**TASK TO CARRY OUT**
Show me every line in the listing that has the word "Open".

**INFORMATION SUPPLIED**
··········

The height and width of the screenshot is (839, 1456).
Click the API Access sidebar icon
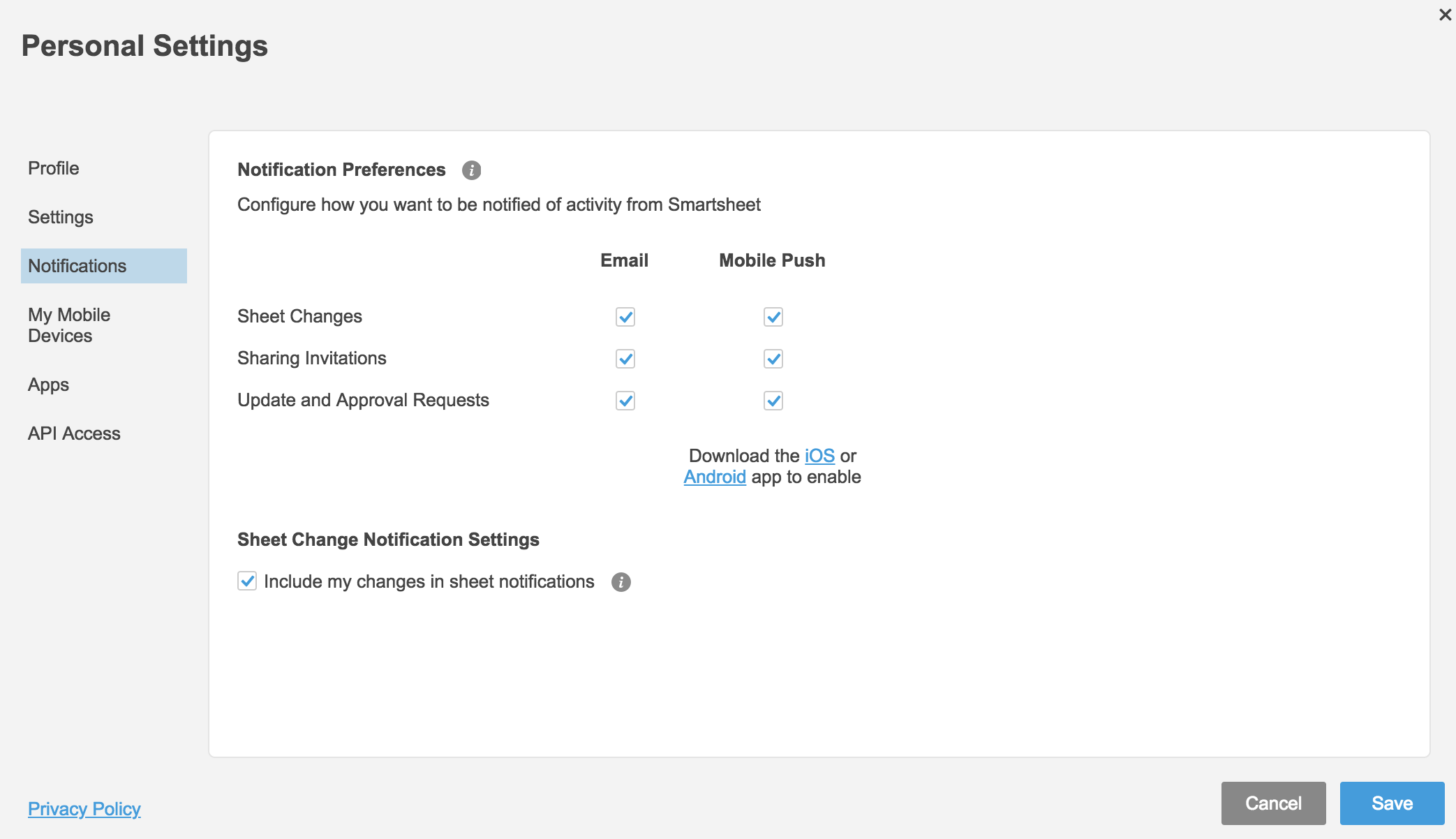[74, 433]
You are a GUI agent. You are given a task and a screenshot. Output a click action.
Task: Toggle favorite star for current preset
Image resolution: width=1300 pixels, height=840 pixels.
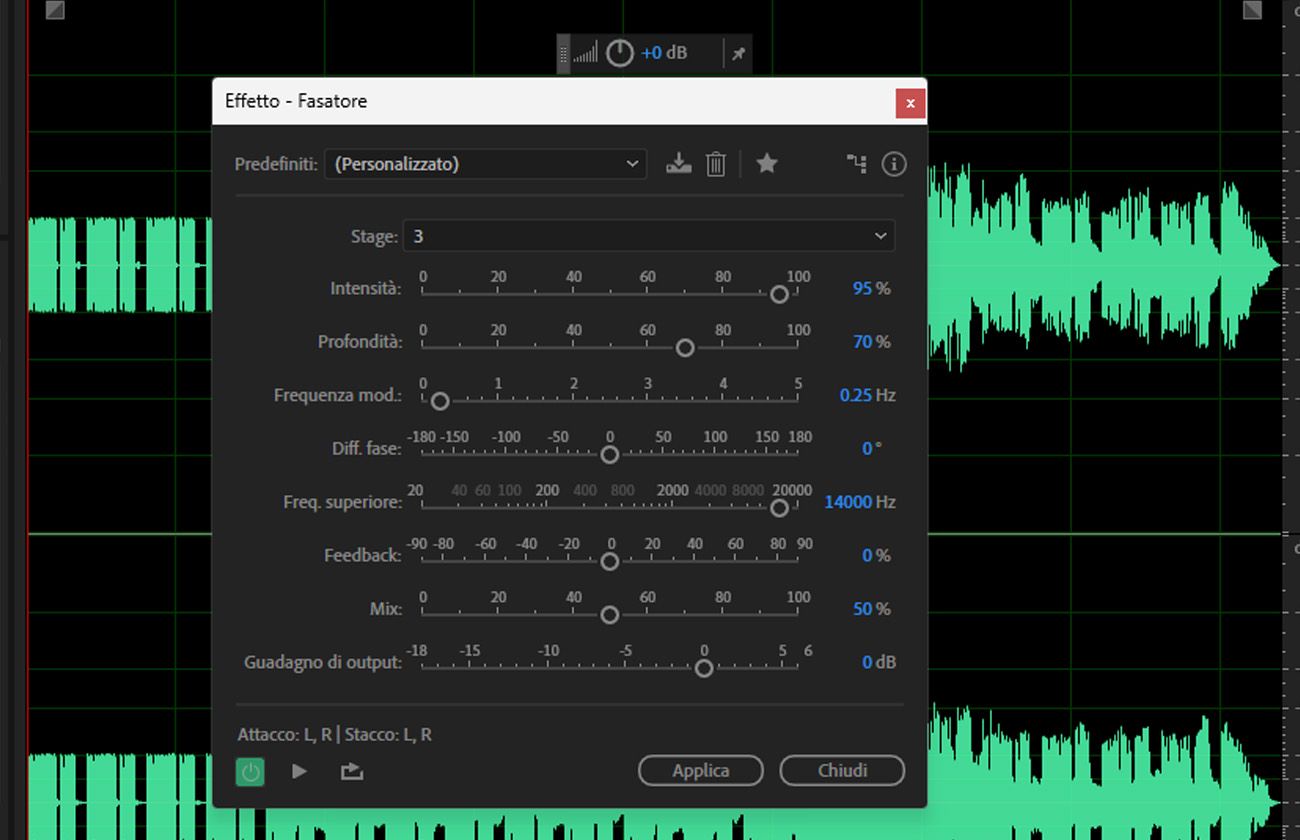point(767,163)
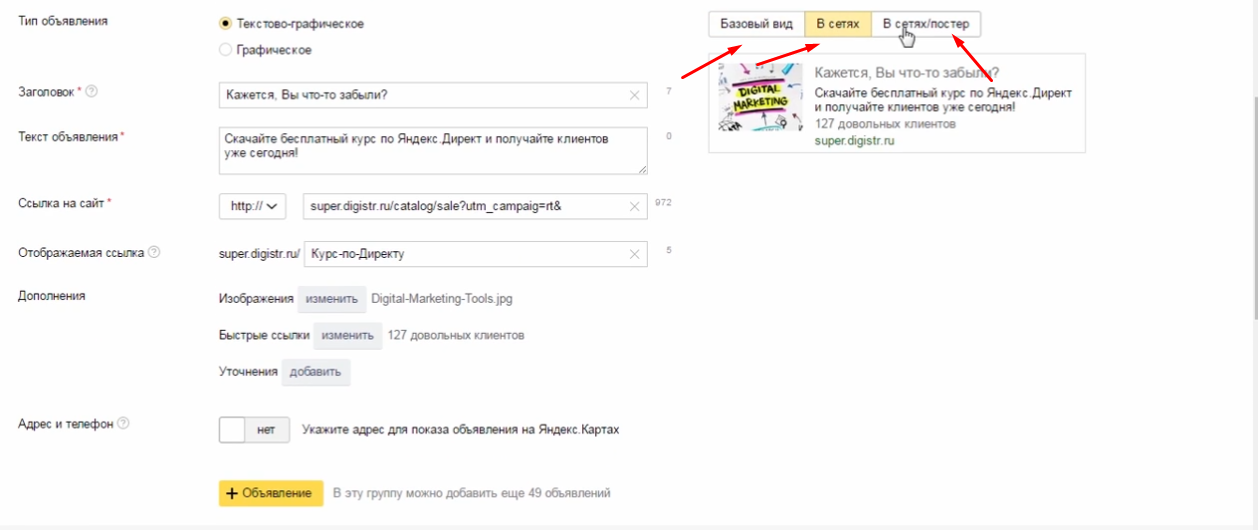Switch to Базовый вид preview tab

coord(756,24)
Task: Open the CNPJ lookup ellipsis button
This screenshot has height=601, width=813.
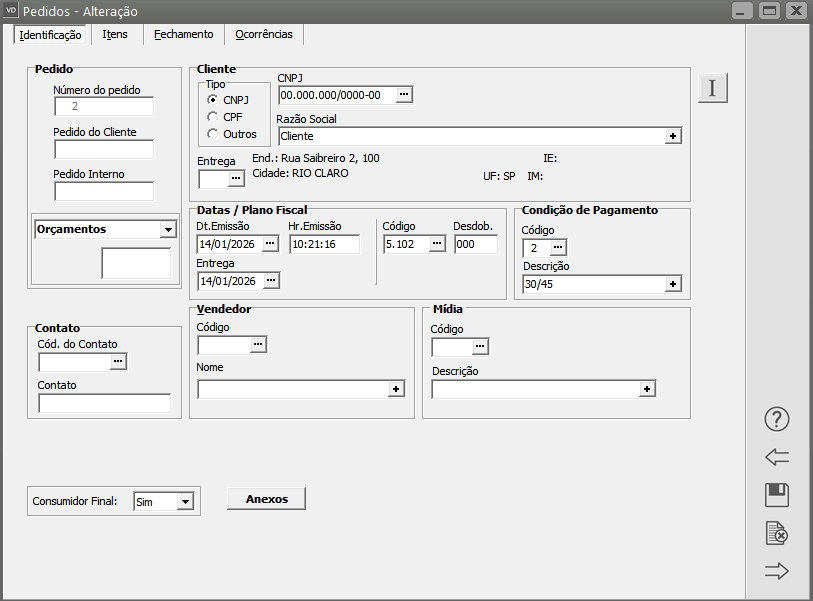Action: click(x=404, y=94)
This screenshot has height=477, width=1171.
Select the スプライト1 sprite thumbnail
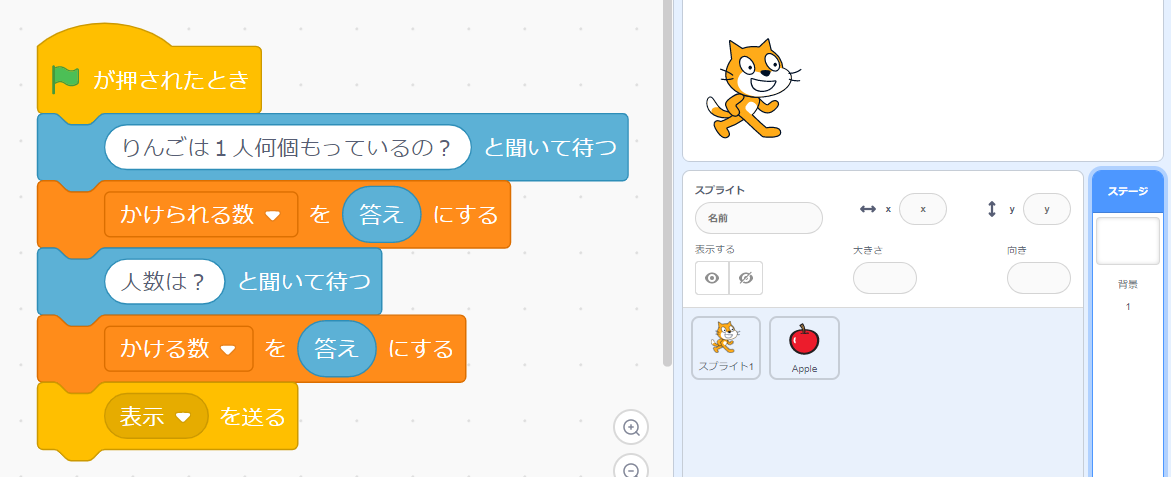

··········

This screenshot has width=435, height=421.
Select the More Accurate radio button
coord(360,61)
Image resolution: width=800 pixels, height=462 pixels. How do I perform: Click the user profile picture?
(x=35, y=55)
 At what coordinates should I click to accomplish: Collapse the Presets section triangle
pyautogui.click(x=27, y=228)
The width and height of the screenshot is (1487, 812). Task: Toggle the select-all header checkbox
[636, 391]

··········

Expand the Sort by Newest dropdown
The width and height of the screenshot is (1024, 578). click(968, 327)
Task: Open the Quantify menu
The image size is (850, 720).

··········

**ANSWER BELOW**
Task: Open the CNPJ lookup ellipsis button
Task: Open the Quantify menu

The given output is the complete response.